__TASK ITEM__. Output all the records below, word for word.
*** Opening EXERCISE MATERIALS ***
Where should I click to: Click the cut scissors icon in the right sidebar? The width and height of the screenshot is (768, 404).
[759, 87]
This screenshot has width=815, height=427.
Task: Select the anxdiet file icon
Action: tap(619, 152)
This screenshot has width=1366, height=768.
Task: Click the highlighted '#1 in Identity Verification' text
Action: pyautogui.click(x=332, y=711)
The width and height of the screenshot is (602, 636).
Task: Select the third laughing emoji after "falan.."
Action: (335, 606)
*** Closing EXERCISE MATERIALS ***
__YOUR RESPONSE__.
Where should I click to: Click the cut scissors icon in the right sidebar? The width and height of the screenshot is (768, 404).
[759, 87]
This screenshot has width=815, height=427.
Task: Select the anxdiet file icon
Action: tap(619, 152)
This screenshot has width=1366, height=768.
Task: Click the highlighted '#1 in Identity Verification' text
Action: pyautogui.click(x=332, y=711)
The width and height of the screenshot is (602, 636).
Task: Select the third laughing emoji after "falan.."
Action: (335, 606)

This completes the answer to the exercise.